START Records for this exercise

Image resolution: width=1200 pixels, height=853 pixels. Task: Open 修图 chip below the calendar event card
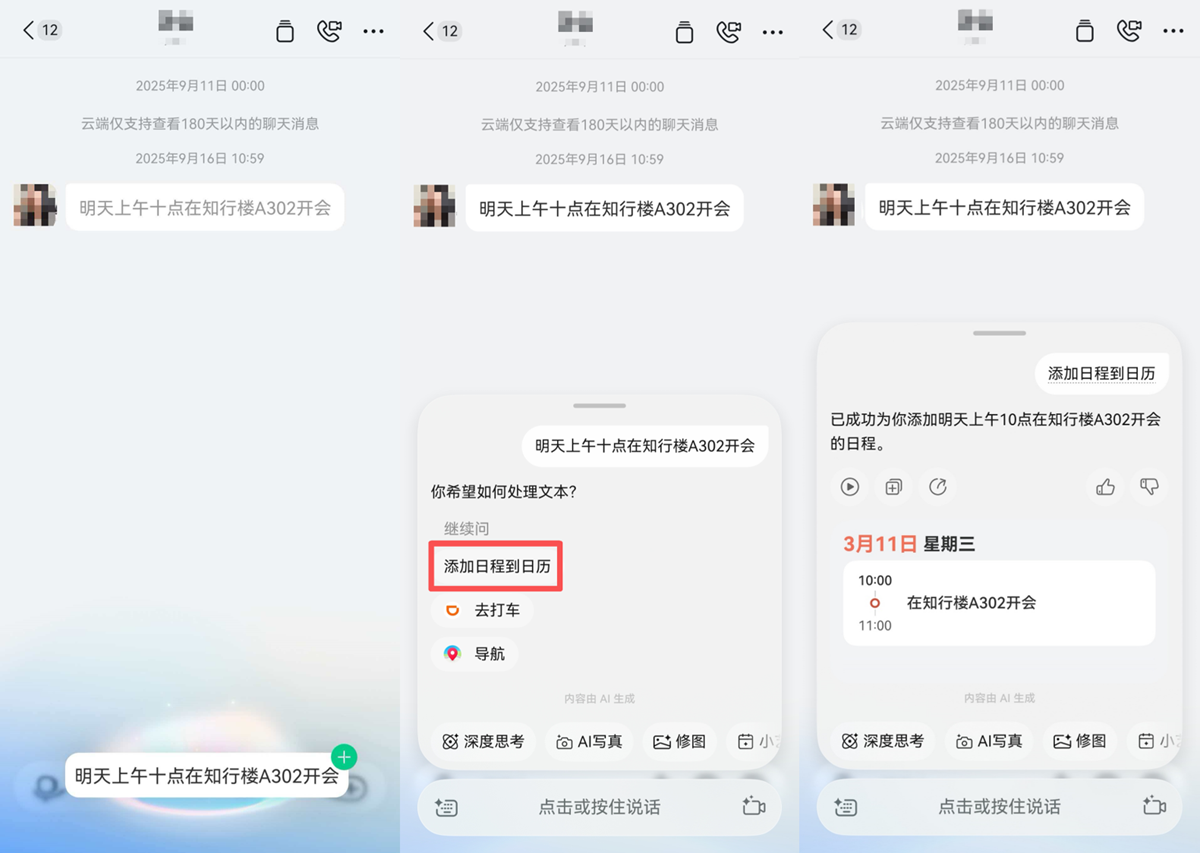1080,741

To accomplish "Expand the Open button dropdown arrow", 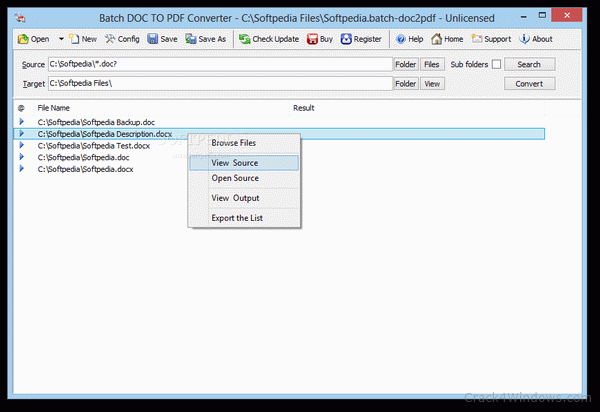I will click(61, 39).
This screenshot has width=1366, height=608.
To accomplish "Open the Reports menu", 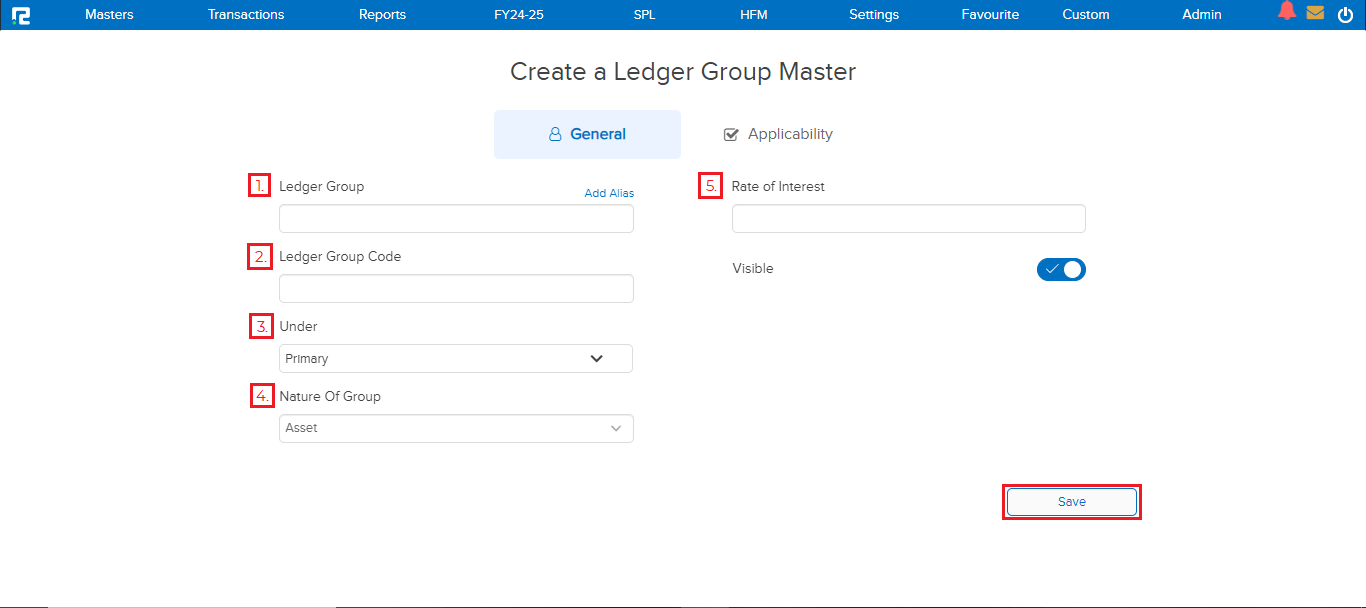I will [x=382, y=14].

END Records for this exercise
START Records for this exercise

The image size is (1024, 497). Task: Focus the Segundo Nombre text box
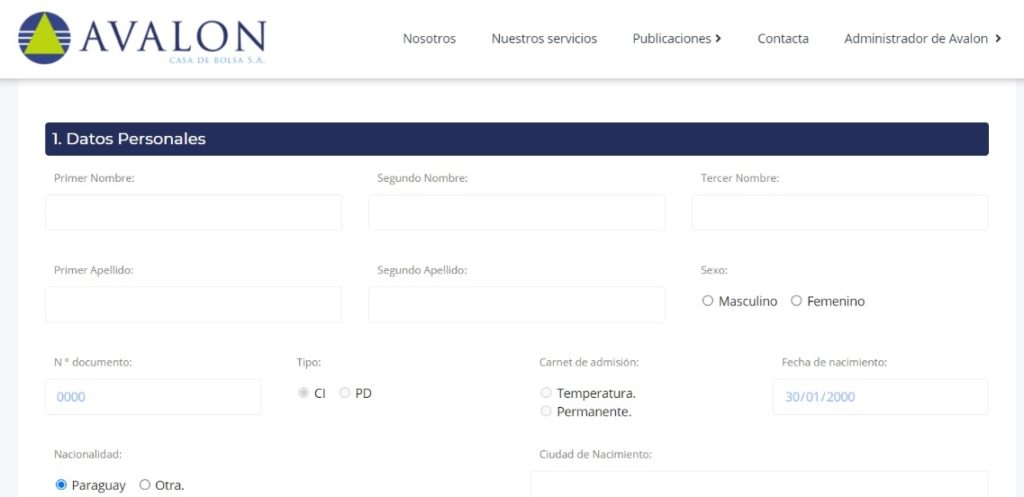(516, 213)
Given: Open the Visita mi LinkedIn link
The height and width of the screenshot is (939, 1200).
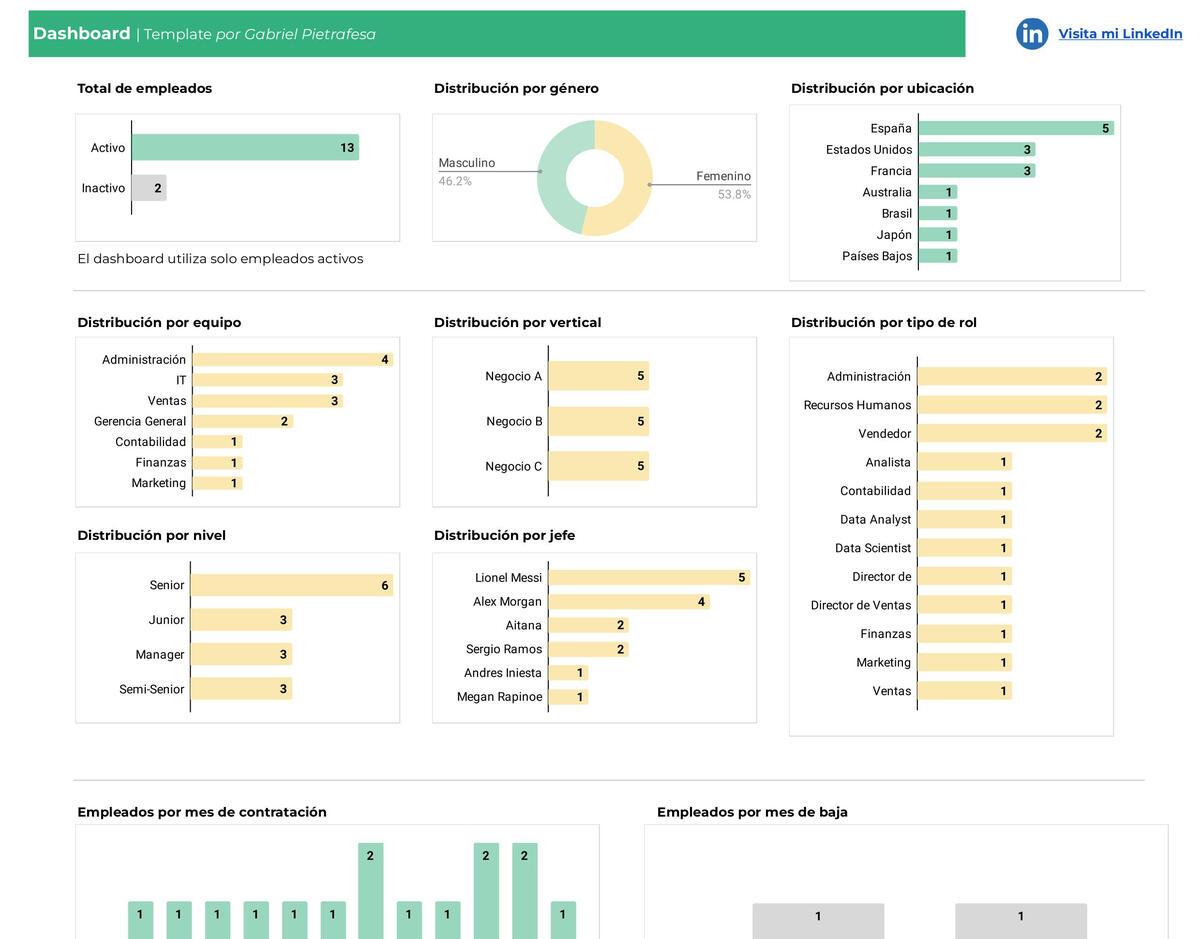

END Records for this exercise

__What the exercise asks__:
Report, from the entries above, each line where "screenshot" is found.

__Your solution__:
This screenshot has width=1366, height=608.
The height and width of the screenshot is (939, 1200).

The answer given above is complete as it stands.